== Entries provided
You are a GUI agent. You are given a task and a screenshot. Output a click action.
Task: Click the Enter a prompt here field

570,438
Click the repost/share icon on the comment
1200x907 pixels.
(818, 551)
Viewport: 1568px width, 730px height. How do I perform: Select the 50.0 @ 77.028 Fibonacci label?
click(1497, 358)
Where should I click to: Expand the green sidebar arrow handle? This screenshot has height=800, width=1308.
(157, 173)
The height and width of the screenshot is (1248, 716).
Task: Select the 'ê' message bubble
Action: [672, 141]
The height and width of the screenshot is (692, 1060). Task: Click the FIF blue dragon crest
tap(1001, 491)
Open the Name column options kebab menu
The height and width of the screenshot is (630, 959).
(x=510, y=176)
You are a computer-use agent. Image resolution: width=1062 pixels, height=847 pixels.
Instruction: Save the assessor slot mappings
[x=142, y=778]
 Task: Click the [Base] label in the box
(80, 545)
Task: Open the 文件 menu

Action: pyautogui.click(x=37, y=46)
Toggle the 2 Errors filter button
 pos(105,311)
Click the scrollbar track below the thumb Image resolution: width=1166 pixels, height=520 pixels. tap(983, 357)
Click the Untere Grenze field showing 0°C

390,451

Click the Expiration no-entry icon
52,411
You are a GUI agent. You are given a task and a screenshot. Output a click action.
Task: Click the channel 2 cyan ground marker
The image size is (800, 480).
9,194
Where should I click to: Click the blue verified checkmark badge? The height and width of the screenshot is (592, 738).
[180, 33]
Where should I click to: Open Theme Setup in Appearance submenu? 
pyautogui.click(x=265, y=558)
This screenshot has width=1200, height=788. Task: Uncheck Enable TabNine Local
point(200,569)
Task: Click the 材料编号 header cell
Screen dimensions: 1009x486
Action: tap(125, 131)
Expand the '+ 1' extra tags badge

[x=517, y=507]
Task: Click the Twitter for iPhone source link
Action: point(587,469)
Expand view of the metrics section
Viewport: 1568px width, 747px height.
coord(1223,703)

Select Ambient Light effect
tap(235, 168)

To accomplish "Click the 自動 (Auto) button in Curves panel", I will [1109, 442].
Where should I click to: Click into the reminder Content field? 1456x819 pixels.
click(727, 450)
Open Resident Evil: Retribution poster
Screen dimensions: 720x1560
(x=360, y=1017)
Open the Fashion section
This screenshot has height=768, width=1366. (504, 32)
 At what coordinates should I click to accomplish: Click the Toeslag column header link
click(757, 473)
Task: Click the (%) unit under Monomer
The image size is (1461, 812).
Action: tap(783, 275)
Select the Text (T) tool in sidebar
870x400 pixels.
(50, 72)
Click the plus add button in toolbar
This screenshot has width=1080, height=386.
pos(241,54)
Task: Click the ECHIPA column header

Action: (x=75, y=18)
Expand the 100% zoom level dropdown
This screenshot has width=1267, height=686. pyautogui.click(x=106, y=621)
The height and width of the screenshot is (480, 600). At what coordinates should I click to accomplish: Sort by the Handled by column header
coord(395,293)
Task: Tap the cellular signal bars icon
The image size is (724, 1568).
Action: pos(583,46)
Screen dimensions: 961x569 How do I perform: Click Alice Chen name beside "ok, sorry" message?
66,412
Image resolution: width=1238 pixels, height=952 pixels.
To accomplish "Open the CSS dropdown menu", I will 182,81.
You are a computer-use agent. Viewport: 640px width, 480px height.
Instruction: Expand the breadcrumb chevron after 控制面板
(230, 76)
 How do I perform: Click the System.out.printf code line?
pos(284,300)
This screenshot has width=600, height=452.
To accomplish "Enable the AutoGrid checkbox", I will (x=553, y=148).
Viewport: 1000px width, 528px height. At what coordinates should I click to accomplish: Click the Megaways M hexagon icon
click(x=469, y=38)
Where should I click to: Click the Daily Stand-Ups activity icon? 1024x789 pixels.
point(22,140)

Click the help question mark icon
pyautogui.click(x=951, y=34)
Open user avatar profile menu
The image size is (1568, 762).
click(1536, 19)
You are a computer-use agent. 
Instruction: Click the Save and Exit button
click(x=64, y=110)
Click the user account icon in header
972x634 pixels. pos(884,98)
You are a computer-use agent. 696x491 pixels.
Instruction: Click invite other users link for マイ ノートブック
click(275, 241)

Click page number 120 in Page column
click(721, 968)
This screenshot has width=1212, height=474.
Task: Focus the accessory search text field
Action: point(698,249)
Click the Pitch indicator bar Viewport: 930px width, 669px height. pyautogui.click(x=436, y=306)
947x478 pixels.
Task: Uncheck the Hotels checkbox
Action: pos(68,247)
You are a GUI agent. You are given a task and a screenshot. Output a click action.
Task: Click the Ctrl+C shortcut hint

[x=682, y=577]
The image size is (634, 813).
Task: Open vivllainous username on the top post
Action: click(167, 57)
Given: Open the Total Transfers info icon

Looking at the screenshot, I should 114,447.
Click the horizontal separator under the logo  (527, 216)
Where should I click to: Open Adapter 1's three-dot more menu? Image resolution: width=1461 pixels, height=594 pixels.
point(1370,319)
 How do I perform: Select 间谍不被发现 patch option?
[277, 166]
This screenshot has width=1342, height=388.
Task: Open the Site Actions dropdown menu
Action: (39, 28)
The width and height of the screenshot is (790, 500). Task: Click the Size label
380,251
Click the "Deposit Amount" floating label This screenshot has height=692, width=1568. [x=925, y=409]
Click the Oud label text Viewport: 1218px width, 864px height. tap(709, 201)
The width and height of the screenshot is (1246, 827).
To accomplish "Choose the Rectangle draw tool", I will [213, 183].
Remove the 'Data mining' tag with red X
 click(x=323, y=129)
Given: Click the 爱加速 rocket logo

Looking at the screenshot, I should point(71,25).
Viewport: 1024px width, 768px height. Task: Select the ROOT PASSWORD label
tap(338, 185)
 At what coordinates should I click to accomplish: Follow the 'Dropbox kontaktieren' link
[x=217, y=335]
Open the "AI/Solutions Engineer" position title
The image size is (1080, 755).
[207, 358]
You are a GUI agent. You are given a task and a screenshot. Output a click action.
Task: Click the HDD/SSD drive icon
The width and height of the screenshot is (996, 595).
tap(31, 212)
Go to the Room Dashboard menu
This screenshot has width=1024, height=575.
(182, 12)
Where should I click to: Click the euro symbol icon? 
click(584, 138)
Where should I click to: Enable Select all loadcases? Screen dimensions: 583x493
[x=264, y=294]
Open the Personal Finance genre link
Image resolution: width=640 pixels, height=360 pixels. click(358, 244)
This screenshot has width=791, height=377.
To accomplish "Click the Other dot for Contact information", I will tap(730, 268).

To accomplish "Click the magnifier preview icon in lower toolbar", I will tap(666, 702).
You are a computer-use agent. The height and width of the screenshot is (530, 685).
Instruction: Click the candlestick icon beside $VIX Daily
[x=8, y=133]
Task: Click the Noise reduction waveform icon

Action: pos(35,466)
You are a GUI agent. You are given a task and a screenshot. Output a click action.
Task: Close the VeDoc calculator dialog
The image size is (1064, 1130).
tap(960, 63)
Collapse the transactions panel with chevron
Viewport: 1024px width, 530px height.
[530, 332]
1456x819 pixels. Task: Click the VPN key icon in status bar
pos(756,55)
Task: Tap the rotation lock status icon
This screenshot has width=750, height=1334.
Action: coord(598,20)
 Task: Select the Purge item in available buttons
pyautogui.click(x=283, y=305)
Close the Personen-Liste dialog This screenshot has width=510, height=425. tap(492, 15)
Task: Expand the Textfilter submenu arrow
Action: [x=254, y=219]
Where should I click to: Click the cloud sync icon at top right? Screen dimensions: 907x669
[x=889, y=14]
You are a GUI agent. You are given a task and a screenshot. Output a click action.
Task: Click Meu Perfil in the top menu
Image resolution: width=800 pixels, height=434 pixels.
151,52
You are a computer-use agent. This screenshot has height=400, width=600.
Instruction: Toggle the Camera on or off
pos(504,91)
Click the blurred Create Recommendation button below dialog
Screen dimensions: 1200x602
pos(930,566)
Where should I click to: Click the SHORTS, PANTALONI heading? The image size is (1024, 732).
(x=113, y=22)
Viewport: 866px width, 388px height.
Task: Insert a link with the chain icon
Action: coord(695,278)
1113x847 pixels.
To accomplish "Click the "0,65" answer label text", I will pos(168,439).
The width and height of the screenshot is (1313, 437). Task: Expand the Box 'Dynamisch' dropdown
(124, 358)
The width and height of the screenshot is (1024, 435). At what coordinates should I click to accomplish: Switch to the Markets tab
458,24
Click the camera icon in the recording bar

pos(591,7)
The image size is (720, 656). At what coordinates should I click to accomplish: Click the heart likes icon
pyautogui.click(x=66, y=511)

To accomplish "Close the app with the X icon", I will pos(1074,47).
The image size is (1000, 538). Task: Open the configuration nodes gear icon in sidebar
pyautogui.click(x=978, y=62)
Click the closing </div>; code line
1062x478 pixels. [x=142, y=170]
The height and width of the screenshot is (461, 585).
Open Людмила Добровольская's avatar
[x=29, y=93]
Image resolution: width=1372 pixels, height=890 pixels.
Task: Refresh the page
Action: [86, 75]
====
*Try it*
Set down, unchanged, only those lines above that fall between the line with "Open the Personal Finance genre link" and the line with "You are a computer-use agent. The", the two end lines included.

*Result of this exercise*
Open the Personal Finance genre link
Image resolution: width=640 pixels, height=360 pixels. click(358, 244)
This screenshot has width=791, height=377.
To accomplish "Click the Other dot for Contact information", I will tap(730, 268).

To accomplish "Click the magnifier preview icon in lower toolbar", I will tap(666, 702).
You are a computer-use agent. The height and width of the screenshot is (530, 685).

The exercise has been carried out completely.